10 Rules of Golf Etiquette
Golf is a sport with a long and proud heritage. As well as being a game with a comprehensive set of rules, there is also an established etiquette. These written and unwritten rules dictate how you should behave both on the course and in the clubhouse.
If you are a beginner or novice player, it’s always worth taking the view of a more experienced player or buddying up with someone who knows the ropes. It’s easy to make a mistake. But too many golf etiquette violations could get you off the course.
Learn the USGA rules and familiarize yourself with the regulations at your local club or wherever you play. As for the rest, well, that’s a mix of common sense, good manners, and tradition.
Follow this definitive guide to the rules of golf etiquette.
10 Golf Etiquette Rules
Some golf etiquette rules have a basis in the games’ professional regulations, like the lost ball rule, while other etiquette rules are simply convention and tradition developed over time.
Before diving in, it’s also worth noting that some etiquette rules can vary depending on which course you are playing and even vary from country to country. Our advice is always to do your homework first before playing a new course.
Here are some of the most commonplace golf etiquette rules.
1. Wear Appropriate Attire
Most golfing dress codes derive from centuries of convention and tradition but always check with a new club if they have any specific rules or if you are playing in a tournament.
Wearing the wrong thing is a bad look. Golf is a game of prestige and a long heritage, so appropriate attire is also a sign of respect to other players, the course, and the game.
Here are some dos and don’ts.
- Wear a collared polo shirt with sleeves and tucked-in—untucked shirts, vests, tee shirts, or football shirts are an absolute no.
- Knee-length tailored shorts are perfect if it is very hot or long trousers. Avoid short shorts, chinos, and anything made of denim.
- Players must wear socks at all times. Ankle length or long are both acceptable.
- Wear proper spiked golf shoes, but no metal spikes, as they ruin the grass.
2. Be Punctual
Always arrive early, so you are ready to tee off at your appointed time. There is nothing worse than keeping other players waiting.

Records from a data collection
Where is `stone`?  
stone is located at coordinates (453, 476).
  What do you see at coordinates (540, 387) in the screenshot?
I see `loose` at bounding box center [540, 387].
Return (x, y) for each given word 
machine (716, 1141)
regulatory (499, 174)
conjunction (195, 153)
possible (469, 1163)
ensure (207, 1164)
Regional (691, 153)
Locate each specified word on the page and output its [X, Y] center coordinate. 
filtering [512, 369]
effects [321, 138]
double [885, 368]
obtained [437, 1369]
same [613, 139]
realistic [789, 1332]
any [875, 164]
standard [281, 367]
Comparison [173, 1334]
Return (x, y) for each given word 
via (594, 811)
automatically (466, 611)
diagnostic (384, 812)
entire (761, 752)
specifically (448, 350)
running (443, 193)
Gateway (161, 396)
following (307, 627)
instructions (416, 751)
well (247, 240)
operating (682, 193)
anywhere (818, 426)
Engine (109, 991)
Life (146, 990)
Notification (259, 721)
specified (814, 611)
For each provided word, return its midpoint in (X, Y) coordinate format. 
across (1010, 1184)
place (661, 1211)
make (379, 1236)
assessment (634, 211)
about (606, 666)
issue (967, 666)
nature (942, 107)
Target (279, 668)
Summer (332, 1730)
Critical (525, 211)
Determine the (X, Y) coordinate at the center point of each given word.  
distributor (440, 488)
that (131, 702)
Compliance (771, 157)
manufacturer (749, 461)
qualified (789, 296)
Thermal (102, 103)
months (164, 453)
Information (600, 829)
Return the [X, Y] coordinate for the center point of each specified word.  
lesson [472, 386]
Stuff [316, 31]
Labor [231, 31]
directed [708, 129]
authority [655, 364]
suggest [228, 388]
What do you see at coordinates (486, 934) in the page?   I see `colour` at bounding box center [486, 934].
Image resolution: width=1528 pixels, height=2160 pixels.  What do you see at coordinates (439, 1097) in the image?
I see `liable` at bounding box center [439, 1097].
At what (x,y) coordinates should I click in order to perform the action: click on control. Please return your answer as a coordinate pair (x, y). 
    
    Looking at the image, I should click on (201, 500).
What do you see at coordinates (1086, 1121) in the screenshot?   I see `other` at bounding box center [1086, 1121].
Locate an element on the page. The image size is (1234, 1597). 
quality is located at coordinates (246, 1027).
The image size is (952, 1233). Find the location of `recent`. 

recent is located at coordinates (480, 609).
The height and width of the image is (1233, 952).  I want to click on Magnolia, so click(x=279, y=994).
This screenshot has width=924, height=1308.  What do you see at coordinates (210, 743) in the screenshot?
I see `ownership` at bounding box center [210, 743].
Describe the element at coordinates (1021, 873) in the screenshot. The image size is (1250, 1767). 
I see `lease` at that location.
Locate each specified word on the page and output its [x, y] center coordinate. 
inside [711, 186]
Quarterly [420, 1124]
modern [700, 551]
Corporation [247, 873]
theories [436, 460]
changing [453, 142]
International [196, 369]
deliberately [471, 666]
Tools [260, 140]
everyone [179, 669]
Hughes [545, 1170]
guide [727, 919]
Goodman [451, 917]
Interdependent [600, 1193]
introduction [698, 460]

▸ **Directions**:
A) Extract the passage of the golf etiquette guide from "Before diving in, it’s" up to and including "an absolute no.".
B) Convert the listing, from the line with "What do you see at coordinates (486, 934)" up to and including the line with "center [439, 1097].", into a JSON list of strings with one string per line and no blank lines.
The golf etiquette guide and the listing are independent of each other.

▸ **Task-by-task solutions**:
A)
Before diving in, it’s also worth noting that some etiquette rules can vary depending on which course you are playing and even vary from country to country. Our advice is always to do your homework first before playing a new course.
Here are some of the most commonplace golf etiquette rules.
1. Wear Appropriate Attire
Most golfing dress codes derive from centuries of convention and tradition but always check with a new club if they have any specific rules or if you are playing in a tournament.
Wearing the wrong thing is a bad look. Golf is a game of prestige and a long heritage, so appropriate attire is also a sign of respect to other players, the course, and the game.
Here are some dos and don’ts.
- Wear a collared polo shirt with sleeves and tucked-in—untucked shirts, vests, tee shirts, or football shirts are an absolute no.

B)
[
  "What do you see at coordinates (486, 934) in the page?   I see `colour` at bounding box center [486, 934].",
  "Image resolution: width=1528 pixels, height=2160 pixels.  What do you see at coordinates (439, 1097) in the image?",
  "I see `liable` at bounding box center [439, 1097]."
]